Looking Ahead: Guidance and Watch Points
Management's guidance for Q3 2025 is revenue between $283.0 million and $286.0 million, essentially flat from Q2 2025. Full-year 2025 revenue guidance remains $1.1435 billion to $1.1495 billion, reflecting a prudent approach given current economic conditions and some lengthening of large deal sales cycles. For earnings, the company projects GAAP diluted EPS of $0.06 to $0.12 for Q3 2025 and $0.23 to $0.30 for the full year; Non-GAAP EPS guidance is $0.72 to $0.74 for Q3 2025 and $2.86 to $2.90 for FY2025. Management cited high visibility into the installed customer base as supporting the stability of these forecasts. About 93% of incremental recurring revenue expected in the 2025 outlook is planned to come from existing clients, not new wins.

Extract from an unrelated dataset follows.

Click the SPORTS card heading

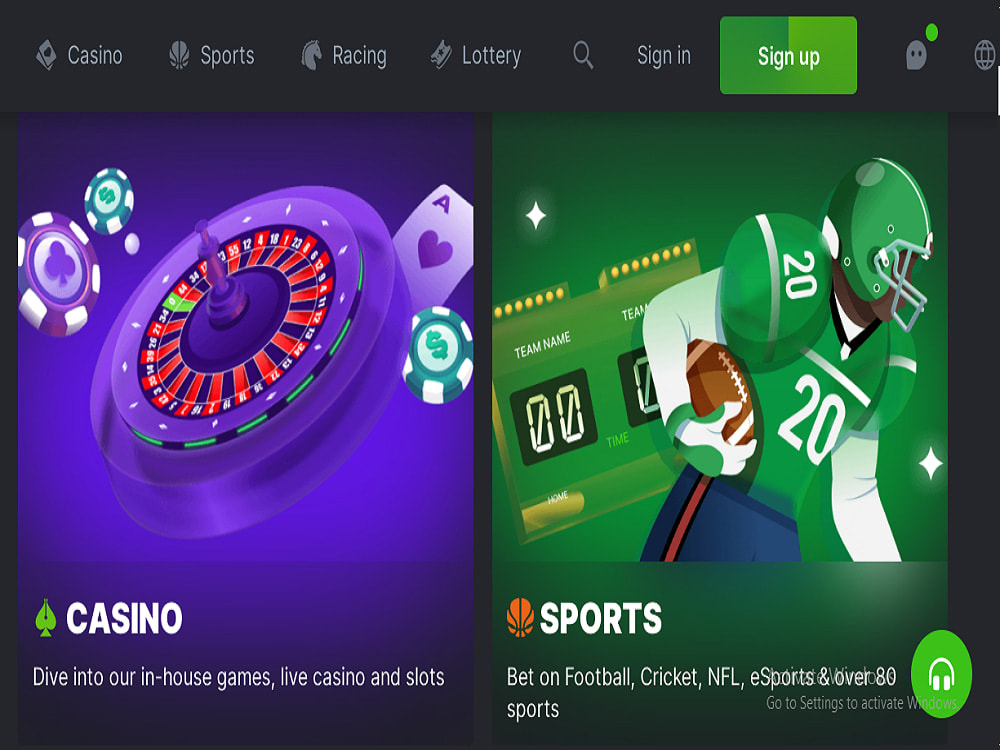point(601,617)
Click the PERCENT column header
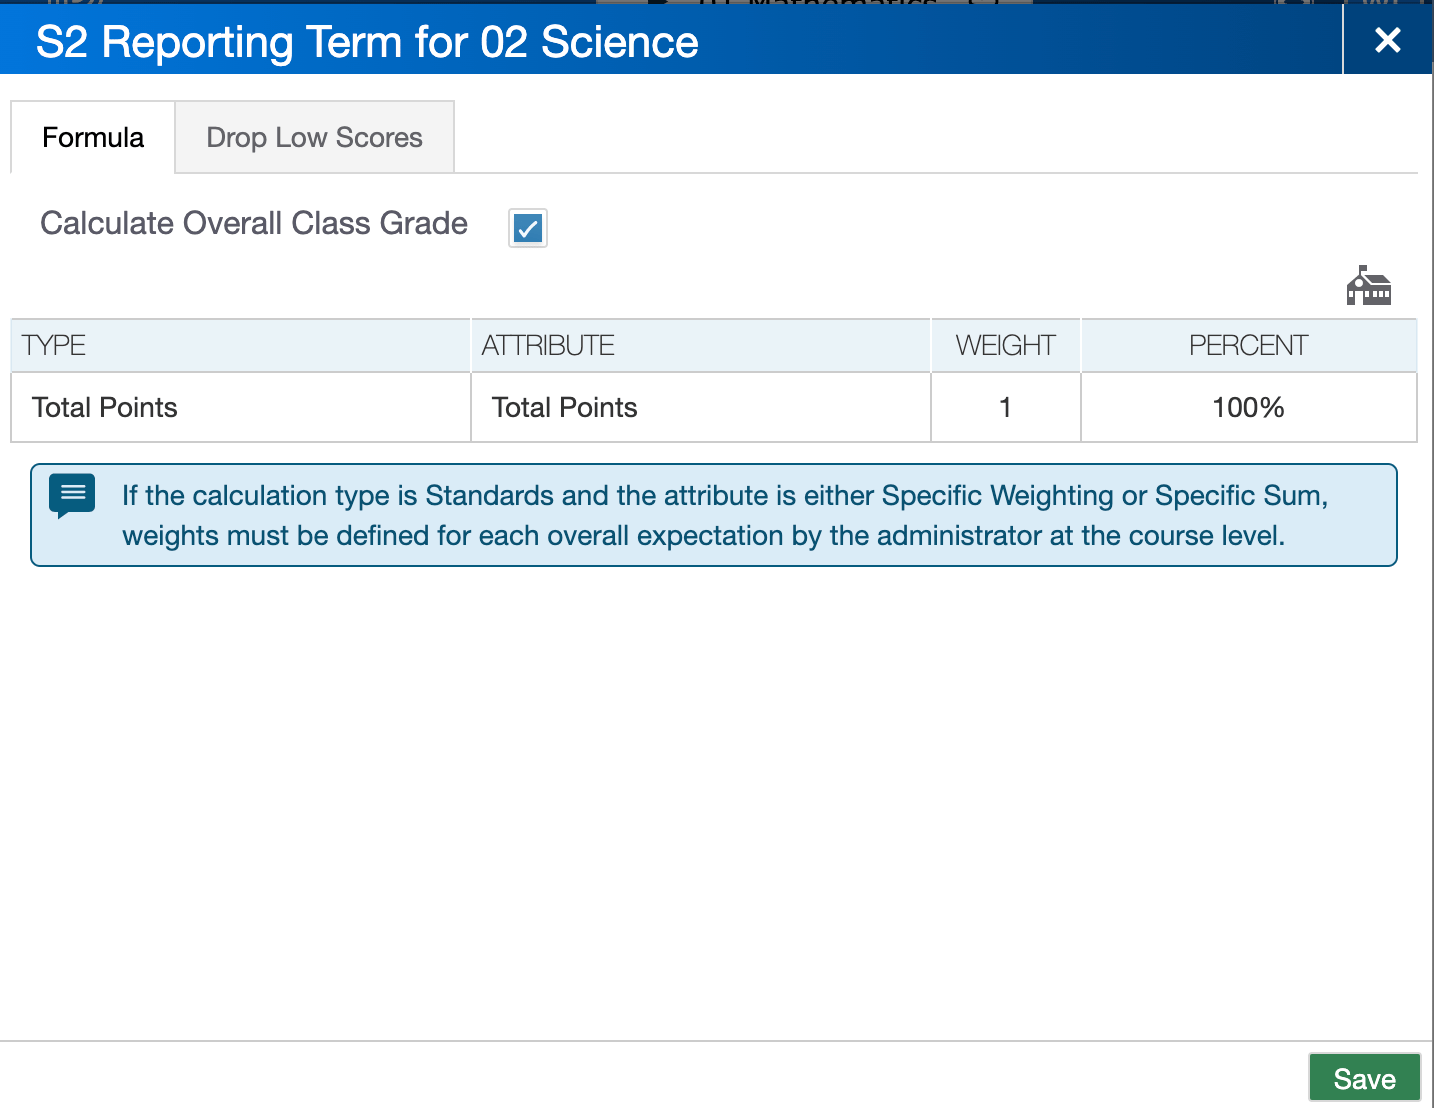 (x=1248, y=345)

There is also some risk noted on international deals and go-to-market execution, as well as a significant drop in cash and marketable investments from $362.5 million and $643.4 million as of December 31, 2024, to $205.5 million and $430.4 million as of June 30, 2025, following debt repayment. Continued success in AI product adoption and further penetration of new and existing enterprise clients will be important to monitor. Five9 does not currently pay a dividend.
Revenue and net income presented using U.S. generally accepted accounting principles (GAAP) unless otherwise noted.